Challenge
Return every line of the data below that contains the word "icon", treating uppercase and lowercase as different.

Data section
○ ○ ○ ○ ○ ○ ○

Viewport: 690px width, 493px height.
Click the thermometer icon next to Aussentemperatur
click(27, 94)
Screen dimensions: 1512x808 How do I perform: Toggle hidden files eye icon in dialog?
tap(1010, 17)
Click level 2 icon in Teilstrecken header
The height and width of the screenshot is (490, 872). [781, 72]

○ ○ ○ ○ ○ ○ ○

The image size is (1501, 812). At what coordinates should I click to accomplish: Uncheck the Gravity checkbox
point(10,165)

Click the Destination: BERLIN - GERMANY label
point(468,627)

○ ○ ○ ○ ○ ○ ○

Answer below
Click the thermometer icon next to Aussentemperatur
Screen dimensions: 1512x808 How do I perform: Toggle hidden files eye icon in dialog?
Click level 2 icon in Teilstrecken header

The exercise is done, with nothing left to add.